Wherever the word "input" appears in the entries, copy the whole line.

● PROVIDED RECORDS:
===
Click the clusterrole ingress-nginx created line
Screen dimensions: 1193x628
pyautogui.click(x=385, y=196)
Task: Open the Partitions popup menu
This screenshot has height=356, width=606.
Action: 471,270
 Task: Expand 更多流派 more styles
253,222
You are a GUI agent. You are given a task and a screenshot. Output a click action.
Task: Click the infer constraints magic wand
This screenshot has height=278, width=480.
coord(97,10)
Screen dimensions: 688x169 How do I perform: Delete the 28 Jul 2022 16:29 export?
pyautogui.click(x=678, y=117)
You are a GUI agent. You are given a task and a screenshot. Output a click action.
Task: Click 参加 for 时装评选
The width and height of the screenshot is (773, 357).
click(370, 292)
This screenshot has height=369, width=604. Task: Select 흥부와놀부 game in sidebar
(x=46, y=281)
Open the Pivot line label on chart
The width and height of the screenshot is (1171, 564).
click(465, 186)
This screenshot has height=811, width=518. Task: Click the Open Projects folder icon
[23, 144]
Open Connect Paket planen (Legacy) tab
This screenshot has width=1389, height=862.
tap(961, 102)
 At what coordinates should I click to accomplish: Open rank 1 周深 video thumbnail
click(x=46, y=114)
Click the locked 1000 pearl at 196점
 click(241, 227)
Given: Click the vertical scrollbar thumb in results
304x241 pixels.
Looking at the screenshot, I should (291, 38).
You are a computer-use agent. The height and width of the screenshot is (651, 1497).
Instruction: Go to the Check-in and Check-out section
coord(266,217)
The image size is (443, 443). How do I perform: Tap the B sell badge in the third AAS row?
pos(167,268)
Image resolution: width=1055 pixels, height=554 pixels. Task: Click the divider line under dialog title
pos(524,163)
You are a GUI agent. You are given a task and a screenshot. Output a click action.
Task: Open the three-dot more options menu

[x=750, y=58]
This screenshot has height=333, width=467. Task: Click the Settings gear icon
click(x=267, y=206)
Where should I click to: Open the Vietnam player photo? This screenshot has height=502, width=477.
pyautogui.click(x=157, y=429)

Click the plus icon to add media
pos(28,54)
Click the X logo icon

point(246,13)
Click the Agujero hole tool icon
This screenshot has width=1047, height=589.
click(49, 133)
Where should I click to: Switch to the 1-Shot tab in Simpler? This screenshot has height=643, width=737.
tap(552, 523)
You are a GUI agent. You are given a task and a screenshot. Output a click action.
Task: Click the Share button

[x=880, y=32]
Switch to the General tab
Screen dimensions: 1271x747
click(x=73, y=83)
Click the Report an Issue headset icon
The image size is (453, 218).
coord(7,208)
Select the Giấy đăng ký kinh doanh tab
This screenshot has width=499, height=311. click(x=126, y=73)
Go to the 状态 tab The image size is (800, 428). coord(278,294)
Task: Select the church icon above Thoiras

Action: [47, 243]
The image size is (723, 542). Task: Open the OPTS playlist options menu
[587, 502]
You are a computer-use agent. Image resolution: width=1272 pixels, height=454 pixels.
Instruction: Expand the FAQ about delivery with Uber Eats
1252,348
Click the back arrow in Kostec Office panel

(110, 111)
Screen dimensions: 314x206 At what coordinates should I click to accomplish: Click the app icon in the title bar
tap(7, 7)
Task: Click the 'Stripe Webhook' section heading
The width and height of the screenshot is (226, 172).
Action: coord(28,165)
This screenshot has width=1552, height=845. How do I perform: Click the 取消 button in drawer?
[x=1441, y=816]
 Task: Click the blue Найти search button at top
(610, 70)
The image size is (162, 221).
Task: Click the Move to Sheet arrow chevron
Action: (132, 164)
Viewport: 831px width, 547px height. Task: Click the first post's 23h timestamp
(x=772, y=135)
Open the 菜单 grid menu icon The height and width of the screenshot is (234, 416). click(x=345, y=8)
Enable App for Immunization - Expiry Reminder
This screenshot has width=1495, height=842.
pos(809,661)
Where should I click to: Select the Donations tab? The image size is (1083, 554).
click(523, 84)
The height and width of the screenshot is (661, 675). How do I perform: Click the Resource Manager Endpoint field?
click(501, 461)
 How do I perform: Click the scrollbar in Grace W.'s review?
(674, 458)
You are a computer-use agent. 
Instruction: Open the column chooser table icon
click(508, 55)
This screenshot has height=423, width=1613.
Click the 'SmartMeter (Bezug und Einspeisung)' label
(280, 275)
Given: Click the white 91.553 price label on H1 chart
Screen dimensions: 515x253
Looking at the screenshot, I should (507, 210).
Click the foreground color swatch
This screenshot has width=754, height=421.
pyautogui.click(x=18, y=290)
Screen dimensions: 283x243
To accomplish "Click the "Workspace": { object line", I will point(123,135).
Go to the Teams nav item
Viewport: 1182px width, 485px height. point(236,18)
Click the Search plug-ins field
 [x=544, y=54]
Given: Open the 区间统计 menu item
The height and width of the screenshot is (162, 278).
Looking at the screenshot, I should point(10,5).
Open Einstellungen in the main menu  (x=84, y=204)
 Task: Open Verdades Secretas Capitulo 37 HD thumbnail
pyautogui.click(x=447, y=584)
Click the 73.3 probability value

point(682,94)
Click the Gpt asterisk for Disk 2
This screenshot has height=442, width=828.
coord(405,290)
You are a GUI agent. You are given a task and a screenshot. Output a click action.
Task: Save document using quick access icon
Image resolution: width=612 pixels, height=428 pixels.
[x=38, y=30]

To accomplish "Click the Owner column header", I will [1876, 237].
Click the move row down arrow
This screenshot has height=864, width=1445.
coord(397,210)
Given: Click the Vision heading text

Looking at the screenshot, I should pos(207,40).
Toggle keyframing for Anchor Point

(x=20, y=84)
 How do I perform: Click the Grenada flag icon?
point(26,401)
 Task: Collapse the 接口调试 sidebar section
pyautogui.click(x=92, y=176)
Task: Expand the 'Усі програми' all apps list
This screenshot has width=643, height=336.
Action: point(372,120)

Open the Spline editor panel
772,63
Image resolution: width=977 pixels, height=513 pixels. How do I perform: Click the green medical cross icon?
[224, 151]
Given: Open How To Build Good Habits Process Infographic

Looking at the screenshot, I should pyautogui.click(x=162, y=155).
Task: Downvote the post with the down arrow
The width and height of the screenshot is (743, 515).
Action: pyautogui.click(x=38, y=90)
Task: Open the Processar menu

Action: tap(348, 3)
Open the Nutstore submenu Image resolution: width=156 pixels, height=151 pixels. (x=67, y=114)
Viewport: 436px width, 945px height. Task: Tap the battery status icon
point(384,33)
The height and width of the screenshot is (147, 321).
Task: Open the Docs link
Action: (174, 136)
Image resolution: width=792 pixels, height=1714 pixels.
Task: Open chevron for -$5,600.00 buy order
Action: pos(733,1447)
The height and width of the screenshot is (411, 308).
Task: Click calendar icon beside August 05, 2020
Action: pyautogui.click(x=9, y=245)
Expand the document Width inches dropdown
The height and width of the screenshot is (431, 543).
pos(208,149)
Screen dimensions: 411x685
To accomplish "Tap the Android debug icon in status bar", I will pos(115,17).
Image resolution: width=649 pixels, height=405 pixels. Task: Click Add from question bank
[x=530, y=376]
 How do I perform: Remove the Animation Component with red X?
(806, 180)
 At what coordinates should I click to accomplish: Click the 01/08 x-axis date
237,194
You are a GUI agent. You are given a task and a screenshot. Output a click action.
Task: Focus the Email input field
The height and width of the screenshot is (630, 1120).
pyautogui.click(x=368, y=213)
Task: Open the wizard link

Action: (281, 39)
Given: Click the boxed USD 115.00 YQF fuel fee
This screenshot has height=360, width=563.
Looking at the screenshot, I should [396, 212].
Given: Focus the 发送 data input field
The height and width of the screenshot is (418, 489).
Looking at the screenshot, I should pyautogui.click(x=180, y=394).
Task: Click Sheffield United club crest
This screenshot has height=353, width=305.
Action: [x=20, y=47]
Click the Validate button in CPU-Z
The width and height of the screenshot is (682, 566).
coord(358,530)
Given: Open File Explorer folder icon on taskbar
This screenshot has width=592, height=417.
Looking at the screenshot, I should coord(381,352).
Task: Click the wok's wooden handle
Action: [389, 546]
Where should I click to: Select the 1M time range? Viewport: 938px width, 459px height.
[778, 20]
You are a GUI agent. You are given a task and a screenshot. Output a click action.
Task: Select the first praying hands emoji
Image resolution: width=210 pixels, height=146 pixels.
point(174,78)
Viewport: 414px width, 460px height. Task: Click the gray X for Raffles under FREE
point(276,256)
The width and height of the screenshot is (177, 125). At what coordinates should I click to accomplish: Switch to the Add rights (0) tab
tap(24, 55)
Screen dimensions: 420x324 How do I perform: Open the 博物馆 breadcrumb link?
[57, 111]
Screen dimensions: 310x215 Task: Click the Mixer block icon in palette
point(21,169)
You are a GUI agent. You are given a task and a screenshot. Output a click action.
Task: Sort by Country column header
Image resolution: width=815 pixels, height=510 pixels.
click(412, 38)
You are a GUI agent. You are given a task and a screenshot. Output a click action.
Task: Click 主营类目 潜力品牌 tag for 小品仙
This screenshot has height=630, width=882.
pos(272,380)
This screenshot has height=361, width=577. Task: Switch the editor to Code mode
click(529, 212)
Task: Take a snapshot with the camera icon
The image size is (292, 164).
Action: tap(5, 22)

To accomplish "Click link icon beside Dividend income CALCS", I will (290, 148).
===
● SOLUTION:
Task: Focus the Email input field
Given: Focus the 发送 data input field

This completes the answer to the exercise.